O Acadêmico frisou que o Brasil precisa trabalhar numa legislação de biossegurança, na qual o CNPEM pode ter participação, mas não como formulador principal. O país ainda não tem sequer diretrizes estabelecidas para laboratórios NB3. “No momento estamos nos baseando nas guidelines da Organização Mundial da Saúde, dos EUA e do Canadá, mas uma hora será necessário que o Brasil crie uma diretriz própria”.

Mas a experiência internacional só pode nos levar até certo ponto, já que nenhum NB4 no mundo é conectado a um acelerador de partículas. Dessa forma, o grupo está desenvolvendo inovações em infraestrutura e protocolos específicos para o Orion, que estão sendo acompanhadas por avaliadores externos internacionais. Também foi construído, e já está em pleno funcionamento, um laboratório de treinamento, que reproduz as condições do Orion para capacitar recursos humanos a atuarem com materiais de máxima biossegurança.

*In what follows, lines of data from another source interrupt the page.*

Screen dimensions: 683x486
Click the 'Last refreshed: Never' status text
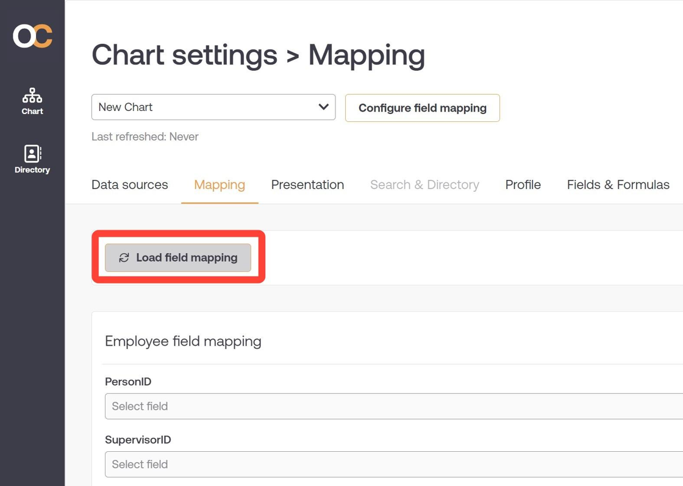(145, 137)
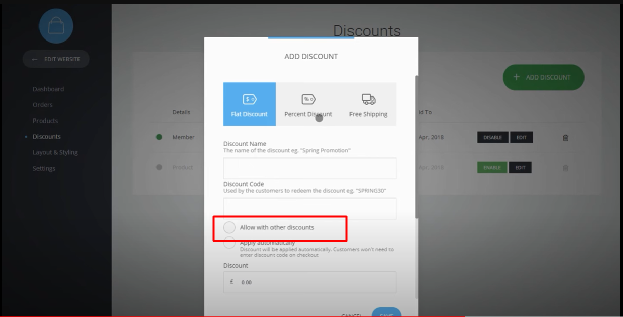
Task: Open Products page from sidebar
Action: (45, 121)
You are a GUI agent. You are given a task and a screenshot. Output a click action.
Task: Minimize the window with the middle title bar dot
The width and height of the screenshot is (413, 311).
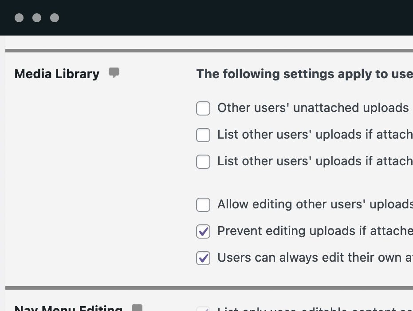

Essa etapa de capacitação, de acordo com Roque, deve ser uma das prioridades nacionais se o país quiser utilizar o Orion no máximo de sua capacidade. “Assim como ocorreu com o Sirius, num primeiro momento o equipamento foi subutilizado porque a própria comunidade não estava preparada para lidar com ele. É preciso trabalhar para criar uma cultura que estimule os pesquisadores a fazerem perguntas que possam ser respondidas com o Orion, não se trata de produzir mil artigos iguais aos que fazíamos antes, mas de gerar novos artigos inovadores”, defendeu.

Outro ponto bastante particular em que o país precisará investir é no desenvolvimento de biotérios de primatas não-humanos. Atualmente o Brasil não dispõe de infraestruturas que permitam testar nesses animais, que são uma fase prévia ao teste em humanos, e isso cria um gargalo que é suprido pela oferta externa. Roque negou que o CNPEM tenha capacidade de criar infraestruturas próprias para isso, mas estimulou que o país invista nessa capacidade em outros centros. “No início esse problema nem estava em nosso radar, mas os consultores estrangeiros apontaram: ‘como assim vocês vão construir algo desse porte e não vão contar com a capacidade de testar em primatas?’, eles indagaram”.

O eterno dilema do custo-benefício

O Acadêmico Aldo Zarbin colocou na mesa a questão do orçamento, que tanto tem dividido os cientistas. Ele pediu que Roque explicasse qual o valor adicional que o projeto precisa por ser acoplado a um acelerador, em comparação a um NB4 tradicional. Segundo o Diretor-Geral do CNPEM, dos valores totais envolvidos, que giram em torno de R$ 1,5 bi, cerca de R$ 200 mi são adicionais por conta da ligação com o Sirius, ou seja, 15% do orçamento.

“Poderíamos fazer algo menos ambicioso? Poderíamos, mas aí jogaríamos fora a oportunidade de ter uma infraestrutura única no país, capaz de competir com a ciência de ponta do mundo inteiro. São valores altos num cenário em que o investimento federal em ciência está cada vez mais dependente do Fundo Nacional de Desenvolvimento Científico e Tecnológico (FNDCT), mas precisamos nos perguntar o que almejamos ser em ciência. Os recursos para o Orion não chegam a 0,1% do PIB nacional. Se temos realmente o objetivo de chegar a 2% do PIB para a ciência até 2035, isso não deveria ser uma limitação”, defendeu Antonio Roque.